PROVIDED INFORMATION START
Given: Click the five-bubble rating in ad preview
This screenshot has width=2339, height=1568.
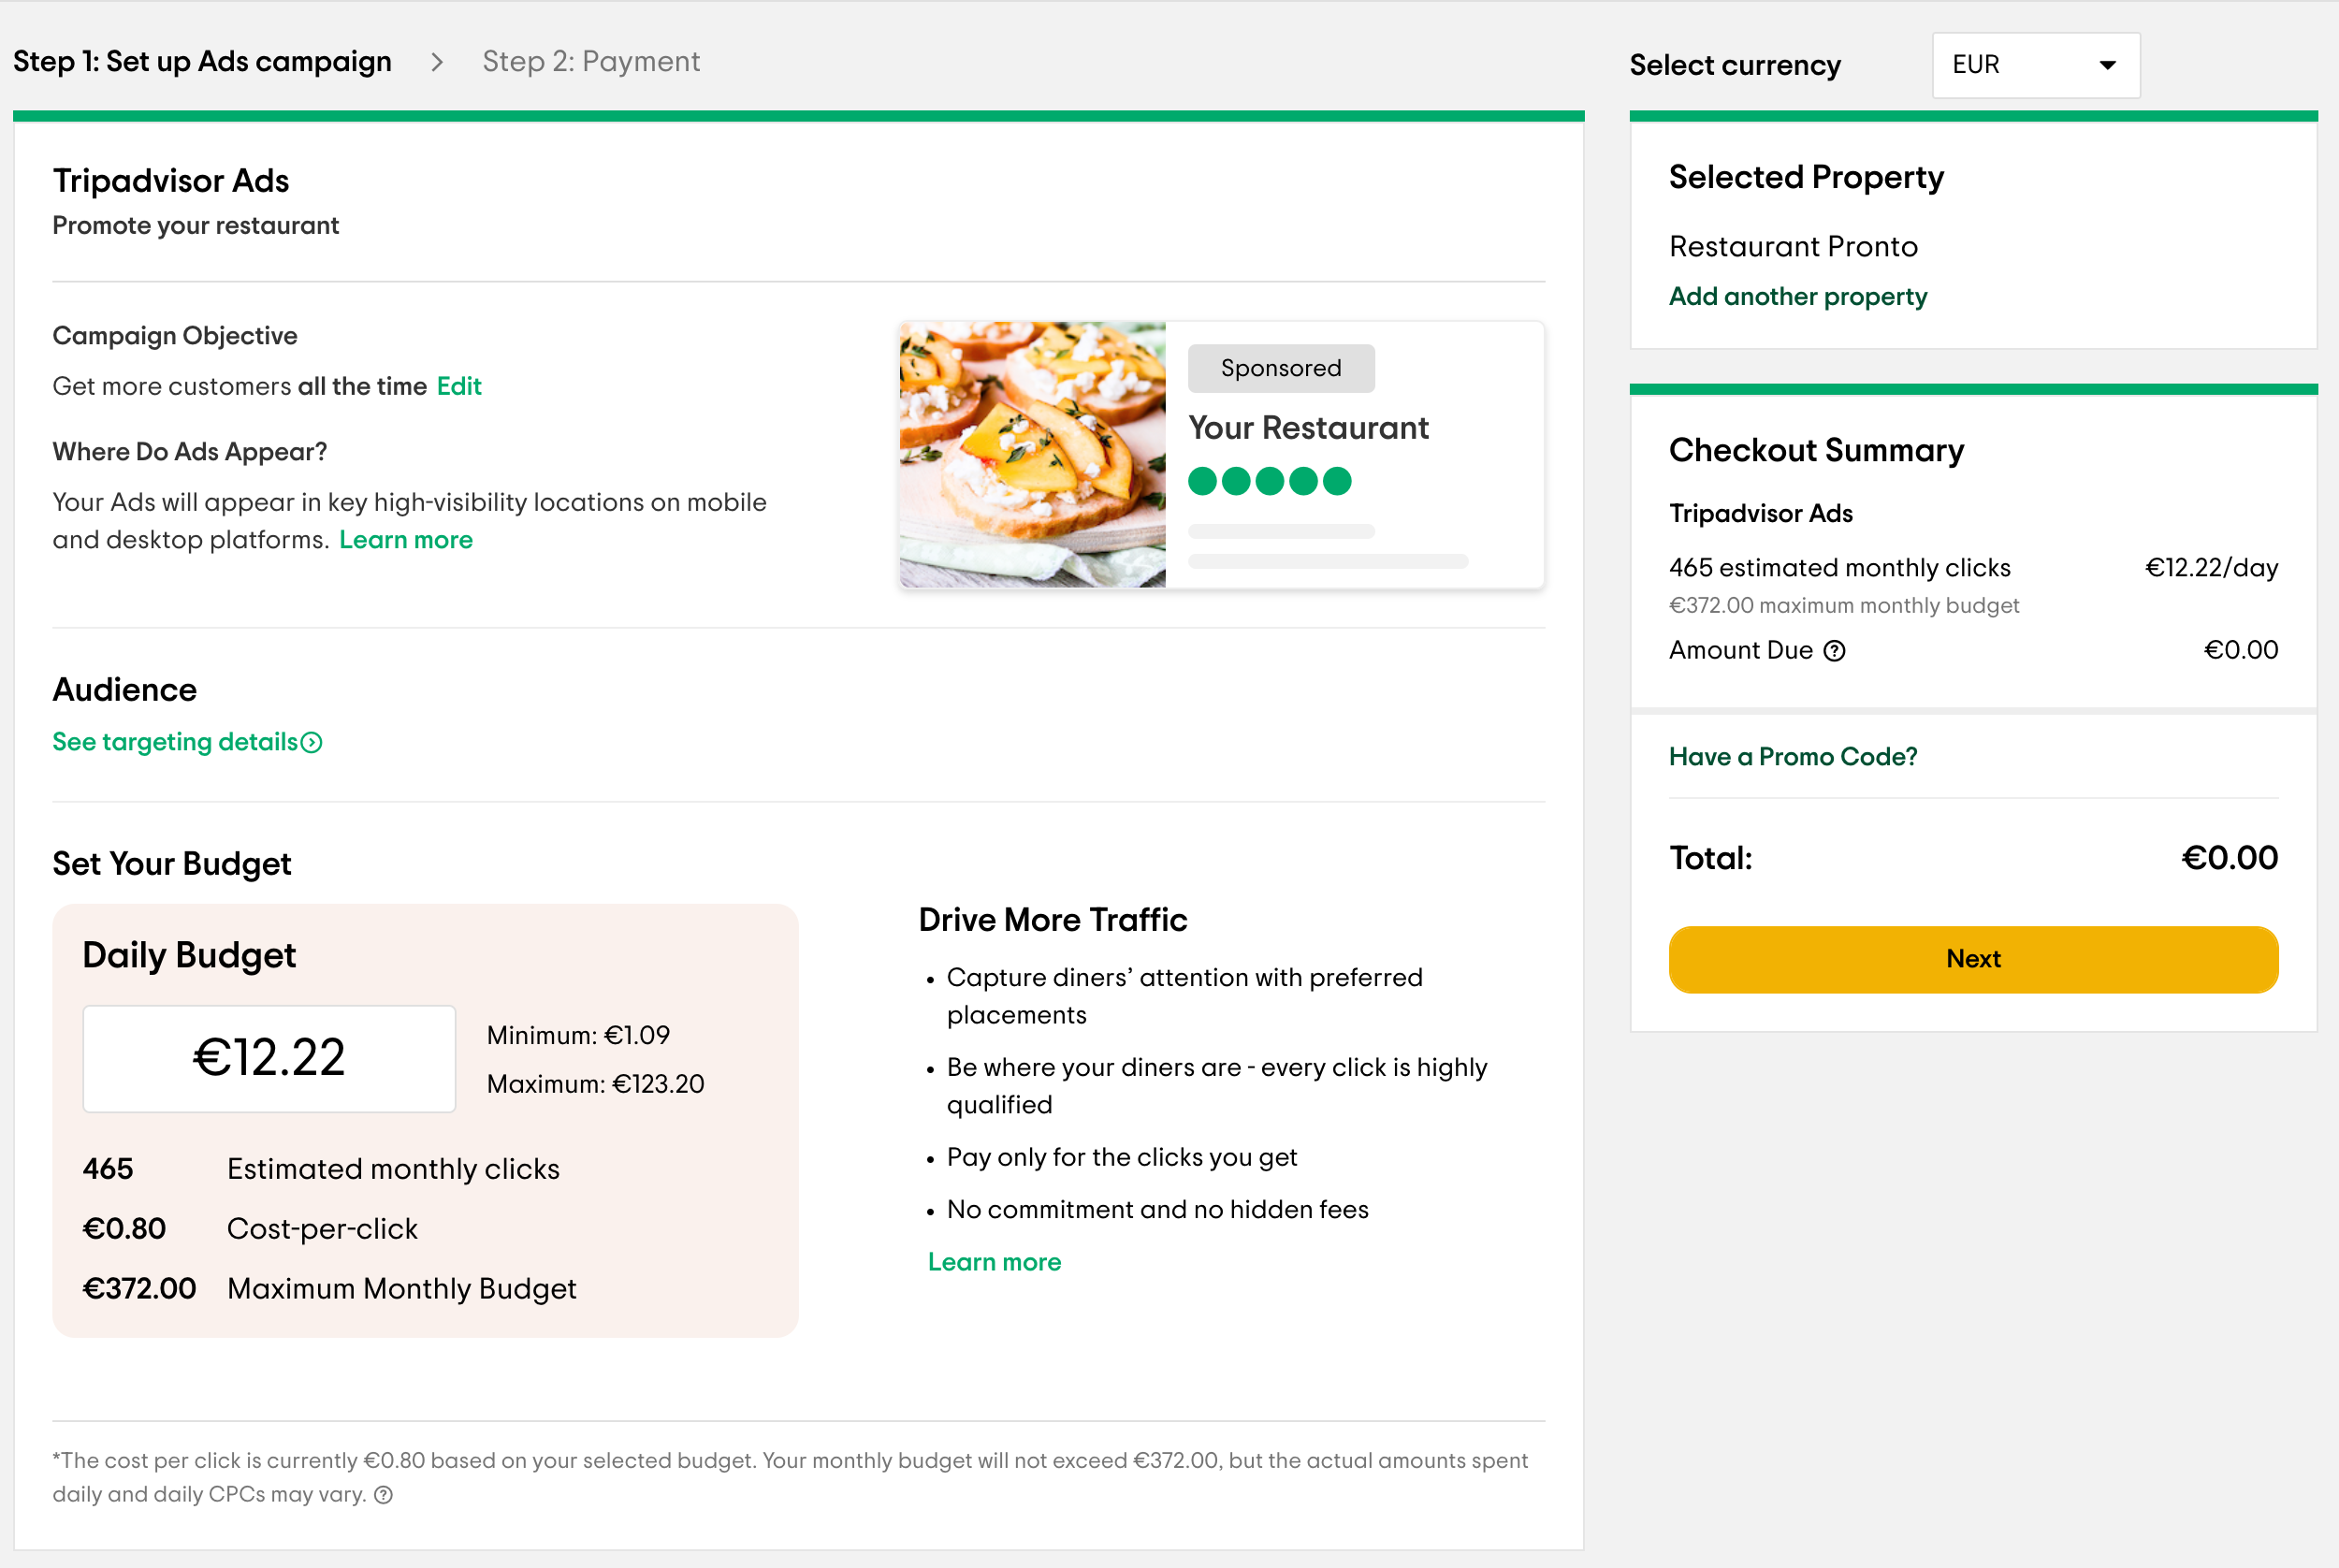Looking at the screenshot, I should [x=1269, y=482].
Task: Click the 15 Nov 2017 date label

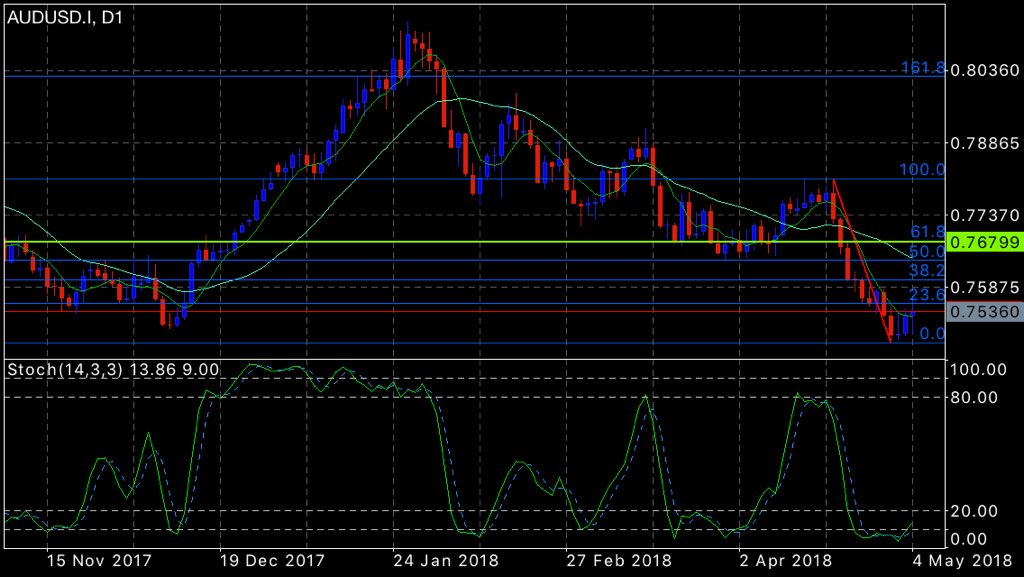Action: click(x=99, y=562)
PROVIDED INFORMATION END
**ASSIGNMENT:** The expected response is every entry above, repeated exactly, pictures removed.

**WORKED SOLUTION:**
Given: Click the five-bubble rating in ad preview
This screenshot has width=2339, height=1568.
Looking at the screenshot, I should [x=1269, y=482].
Task: Click the 15 Nov 2017 date label

Action: click(x=99, y=562)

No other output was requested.